### Consignes
1. Quel slogan la marque Paramex proclame-t-elle d'après le texte sur la campagne Paramex ?
2. Recopiez fidèlement un passage du texte sur la campagne Paramex, en commençant aux mots « Mais en dehors » et en vous arrêtant après les mots « s’il en est. ».
3. Prolongez le texte sur la campagne Paramex à partir de l'endroit où il s'interrompt.

Voici une récente campagne print pour une marque indonésienne de paracétamol.
Si l’on est d’emblée bluffé par la qualité d’exécution du visuel, il n’en reste pas moins que cette affiche est l’exemple typique d’un produit créatif fait par une agence en vue d’une présentation aux nombreux festivals de pub internationaux, espérant ainsi glaner un trophée récompensant une D.A. léchée et minutieuse.

Mais en dehors de cet objectif nombriliste, cette affiche est d’une sécheresse stratégique affligeante. « End the pain » proclame la marque Paramex, laquelle vend du paracétamol en tablette. Médicament générique s’il en est.

Car voilà où le bât blesse. Communiquer sur une promesse générique, la fin de la douleur, pour un médicament générique, ce sans même faire apparaître un logo de marque ni même l’essentiel packshot du produit. Paramex, en omettant d’exprimer sa singularité et sa vision de marque, offre ainsi une campagne de communication à tout son secteur et ses concurrents, lesquels peuvent sans peine s’approprier cette promesse.

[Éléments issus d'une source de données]
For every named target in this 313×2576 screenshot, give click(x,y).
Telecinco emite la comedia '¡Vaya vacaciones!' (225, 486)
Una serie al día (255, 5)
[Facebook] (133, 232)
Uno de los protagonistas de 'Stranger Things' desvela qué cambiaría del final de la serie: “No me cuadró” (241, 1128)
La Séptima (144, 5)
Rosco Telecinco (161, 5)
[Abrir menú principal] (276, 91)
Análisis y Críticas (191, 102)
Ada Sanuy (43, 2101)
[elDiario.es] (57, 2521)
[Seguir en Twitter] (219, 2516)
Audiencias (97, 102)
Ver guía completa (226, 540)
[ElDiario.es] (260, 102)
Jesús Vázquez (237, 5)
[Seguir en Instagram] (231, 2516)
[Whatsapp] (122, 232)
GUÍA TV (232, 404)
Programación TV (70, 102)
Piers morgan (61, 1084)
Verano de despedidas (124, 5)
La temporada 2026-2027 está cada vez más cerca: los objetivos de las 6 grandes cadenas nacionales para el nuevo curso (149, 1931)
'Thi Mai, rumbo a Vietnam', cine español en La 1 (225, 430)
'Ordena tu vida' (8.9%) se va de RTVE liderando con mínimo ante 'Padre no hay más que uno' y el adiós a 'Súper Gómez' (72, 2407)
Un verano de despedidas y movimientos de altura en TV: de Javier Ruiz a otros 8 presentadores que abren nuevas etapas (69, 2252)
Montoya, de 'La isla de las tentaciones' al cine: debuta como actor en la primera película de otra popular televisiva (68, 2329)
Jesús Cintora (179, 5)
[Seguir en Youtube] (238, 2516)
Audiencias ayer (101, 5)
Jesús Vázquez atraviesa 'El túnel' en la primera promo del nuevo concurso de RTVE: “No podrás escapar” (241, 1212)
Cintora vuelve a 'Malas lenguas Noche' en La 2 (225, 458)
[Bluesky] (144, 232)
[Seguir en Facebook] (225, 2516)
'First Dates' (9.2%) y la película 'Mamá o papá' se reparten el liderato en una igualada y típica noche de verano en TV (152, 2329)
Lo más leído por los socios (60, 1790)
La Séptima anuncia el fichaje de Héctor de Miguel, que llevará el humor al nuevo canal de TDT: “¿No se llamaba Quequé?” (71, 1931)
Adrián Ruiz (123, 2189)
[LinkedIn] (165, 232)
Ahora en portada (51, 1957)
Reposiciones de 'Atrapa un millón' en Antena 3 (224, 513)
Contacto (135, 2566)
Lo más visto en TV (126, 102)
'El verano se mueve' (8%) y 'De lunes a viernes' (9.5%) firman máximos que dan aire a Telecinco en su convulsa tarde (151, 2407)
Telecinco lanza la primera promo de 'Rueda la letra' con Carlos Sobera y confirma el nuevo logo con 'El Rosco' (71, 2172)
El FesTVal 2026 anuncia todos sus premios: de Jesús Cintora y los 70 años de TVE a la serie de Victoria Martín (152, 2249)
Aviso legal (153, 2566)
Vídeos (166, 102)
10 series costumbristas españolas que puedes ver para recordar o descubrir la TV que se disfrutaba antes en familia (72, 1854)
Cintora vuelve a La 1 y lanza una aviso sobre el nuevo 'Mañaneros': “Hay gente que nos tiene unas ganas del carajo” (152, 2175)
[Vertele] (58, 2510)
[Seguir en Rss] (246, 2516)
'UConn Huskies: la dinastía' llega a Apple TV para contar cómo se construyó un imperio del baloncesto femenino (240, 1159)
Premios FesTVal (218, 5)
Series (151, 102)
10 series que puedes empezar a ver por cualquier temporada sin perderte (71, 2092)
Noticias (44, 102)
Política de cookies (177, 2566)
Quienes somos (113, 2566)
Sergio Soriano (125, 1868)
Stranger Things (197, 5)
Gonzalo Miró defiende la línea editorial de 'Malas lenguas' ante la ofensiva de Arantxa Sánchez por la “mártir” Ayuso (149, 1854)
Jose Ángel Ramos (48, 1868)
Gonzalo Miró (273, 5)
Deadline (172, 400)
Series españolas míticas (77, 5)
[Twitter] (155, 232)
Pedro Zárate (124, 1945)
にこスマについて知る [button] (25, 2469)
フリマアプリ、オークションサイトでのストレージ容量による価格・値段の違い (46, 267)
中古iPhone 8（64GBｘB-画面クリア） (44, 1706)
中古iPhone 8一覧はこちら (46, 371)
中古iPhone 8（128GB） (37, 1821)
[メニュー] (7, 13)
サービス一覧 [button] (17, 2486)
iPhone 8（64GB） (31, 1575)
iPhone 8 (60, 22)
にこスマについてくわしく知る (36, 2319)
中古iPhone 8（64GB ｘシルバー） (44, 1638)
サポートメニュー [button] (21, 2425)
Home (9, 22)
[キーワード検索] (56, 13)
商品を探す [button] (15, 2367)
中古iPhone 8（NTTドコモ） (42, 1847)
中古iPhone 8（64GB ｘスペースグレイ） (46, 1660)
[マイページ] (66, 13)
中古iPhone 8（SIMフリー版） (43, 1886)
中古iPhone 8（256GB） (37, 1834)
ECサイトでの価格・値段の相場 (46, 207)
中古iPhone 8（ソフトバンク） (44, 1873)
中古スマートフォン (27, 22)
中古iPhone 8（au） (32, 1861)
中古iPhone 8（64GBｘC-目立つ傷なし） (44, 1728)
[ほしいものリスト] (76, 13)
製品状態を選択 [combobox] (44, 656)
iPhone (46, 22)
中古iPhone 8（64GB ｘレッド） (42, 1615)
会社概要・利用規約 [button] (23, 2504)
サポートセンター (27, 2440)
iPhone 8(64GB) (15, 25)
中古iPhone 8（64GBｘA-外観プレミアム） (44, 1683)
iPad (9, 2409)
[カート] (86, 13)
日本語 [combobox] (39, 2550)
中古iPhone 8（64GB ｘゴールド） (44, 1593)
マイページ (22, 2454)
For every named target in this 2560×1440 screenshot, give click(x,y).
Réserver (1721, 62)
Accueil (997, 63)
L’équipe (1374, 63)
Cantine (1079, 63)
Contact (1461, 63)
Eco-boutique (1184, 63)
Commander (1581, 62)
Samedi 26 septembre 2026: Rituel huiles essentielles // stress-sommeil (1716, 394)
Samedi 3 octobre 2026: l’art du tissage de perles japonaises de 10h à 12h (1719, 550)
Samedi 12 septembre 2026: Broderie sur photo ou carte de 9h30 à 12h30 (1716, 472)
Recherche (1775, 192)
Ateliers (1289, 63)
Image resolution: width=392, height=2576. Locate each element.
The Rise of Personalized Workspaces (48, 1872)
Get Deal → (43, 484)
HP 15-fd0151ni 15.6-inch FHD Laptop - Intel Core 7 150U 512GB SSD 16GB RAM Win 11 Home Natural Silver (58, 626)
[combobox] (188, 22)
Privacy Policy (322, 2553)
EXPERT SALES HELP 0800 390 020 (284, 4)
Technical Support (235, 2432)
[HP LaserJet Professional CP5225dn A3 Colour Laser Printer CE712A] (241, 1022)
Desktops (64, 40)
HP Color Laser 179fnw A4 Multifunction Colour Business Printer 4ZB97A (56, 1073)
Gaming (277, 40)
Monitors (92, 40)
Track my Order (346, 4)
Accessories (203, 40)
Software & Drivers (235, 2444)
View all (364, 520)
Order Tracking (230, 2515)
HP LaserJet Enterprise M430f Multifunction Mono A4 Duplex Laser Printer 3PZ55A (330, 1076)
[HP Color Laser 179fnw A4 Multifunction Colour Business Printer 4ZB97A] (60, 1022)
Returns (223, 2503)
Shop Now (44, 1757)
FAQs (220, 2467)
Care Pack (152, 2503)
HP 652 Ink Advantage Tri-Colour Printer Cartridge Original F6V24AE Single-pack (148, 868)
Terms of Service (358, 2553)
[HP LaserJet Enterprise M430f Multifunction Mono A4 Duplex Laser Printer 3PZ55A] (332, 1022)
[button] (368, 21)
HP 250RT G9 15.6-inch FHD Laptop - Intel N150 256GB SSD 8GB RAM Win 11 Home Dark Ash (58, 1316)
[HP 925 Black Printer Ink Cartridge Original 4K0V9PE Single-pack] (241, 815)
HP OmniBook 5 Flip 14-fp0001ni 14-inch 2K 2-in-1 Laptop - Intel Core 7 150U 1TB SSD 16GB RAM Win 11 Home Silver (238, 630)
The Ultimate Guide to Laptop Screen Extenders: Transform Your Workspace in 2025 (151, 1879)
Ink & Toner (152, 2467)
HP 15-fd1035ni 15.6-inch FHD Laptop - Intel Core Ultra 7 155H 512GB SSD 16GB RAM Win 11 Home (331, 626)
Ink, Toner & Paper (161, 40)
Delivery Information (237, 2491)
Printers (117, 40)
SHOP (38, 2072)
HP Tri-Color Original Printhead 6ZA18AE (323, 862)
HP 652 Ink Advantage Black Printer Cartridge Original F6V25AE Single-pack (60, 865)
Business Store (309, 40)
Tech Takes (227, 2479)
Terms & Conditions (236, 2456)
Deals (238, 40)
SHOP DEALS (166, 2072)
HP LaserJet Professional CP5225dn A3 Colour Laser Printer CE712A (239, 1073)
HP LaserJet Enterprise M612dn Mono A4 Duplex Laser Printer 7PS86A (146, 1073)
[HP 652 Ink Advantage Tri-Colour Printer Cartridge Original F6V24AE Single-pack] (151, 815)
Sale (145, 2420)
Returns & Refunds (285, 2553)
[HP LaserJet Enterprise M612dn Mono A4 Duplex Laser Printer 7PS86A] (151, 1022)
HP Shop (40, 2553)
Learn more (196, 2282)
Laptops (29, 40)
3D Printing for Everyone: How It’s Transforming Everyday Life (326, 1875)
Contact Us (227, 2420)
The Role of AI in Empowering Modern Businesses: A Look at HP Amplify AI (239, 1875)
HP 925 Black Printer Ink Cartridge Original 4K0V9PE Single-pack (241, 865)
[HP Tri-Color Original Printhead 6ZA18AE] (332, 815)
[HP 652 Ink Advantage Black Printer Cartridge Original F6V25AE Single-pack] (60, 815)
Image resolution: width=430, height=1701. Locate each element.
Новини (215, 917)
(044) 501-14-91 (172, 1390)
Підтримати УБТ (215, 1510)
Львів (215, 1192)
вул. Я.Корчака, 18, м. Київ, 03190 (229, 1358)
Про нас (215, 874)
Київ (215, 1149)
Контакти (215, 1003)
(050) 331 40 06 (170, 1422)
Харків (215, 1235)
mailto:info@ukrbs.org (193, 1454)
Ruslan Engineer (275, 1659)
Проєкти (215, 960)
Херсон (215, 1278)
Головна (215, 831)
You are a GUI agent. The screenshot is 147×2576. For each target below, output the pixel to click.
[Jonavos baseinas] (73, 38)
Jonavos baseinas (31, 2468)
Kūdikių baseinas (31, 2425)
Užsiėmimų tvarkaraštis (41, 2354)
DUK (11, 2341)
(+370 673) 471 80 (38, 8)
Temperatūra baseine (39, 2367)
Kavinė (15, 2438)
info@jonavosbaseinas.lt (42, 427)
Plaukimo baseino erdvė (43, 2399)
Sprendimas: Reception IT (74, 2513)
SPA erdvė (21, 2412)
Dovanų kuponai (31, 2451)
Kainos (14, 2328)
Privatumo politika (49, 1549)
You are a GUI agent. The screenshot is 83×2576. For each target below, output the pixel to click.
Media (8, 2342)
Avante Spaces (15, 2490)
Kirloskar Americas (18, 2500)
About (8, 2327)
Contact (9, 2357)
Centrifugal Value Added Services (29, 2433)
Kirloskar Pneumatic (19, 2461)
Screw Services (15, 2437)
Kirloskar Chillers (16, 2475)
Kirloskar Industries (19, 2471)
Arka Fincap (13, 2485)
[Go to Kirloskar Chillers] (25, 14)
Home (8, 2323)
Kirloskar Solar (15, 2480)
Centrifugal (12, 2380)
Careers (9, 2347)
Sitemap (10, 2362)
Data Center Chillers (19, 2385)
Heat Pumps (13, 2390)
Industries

### Réponses par consigne
1. « End the pain ».

2.
Mais en dehors de cet objectif nombriliste, cette affiche est d’une sécheresse stratégique affligeante. « End the pain » proclame la marque Paramex, laquelle vend du paracétamol en tablette. Médicament générique s’il en est.

3.
A la décharge de la marque, communiquer sur des médicaments génériques s’avère en effet compliqué. A moins d’être un leader historique connu de tous et qui pourra justement s’appuyer sur sa notoriété acquise pour faire la différence, les autres marques, en ne pouvant démontrer un plus produit remarquable, doivent savoir créer une préférence autre, essentiellement autour de leur image et perception de marque.

Un contre-exemple remarquable à Paramex est la campagne (qui elle fut primée !) d’un des leaders justement, Alka Seltzer. Déjà très connue, la marque défend ses parts de marché sur le générique en choisissant un angle beaucoup moins littéral que Paramex.

Par sa série d’affiches « Dissolve your problème », la marque créée une connivence humoristique en jouant la surpromesse assumée au traité graphique minimal et décalé, estimant qu’elle sera accepté et décodé par le consommateur. Un autre niveau stratégique et créatif tout de même que son concurrent indonésien.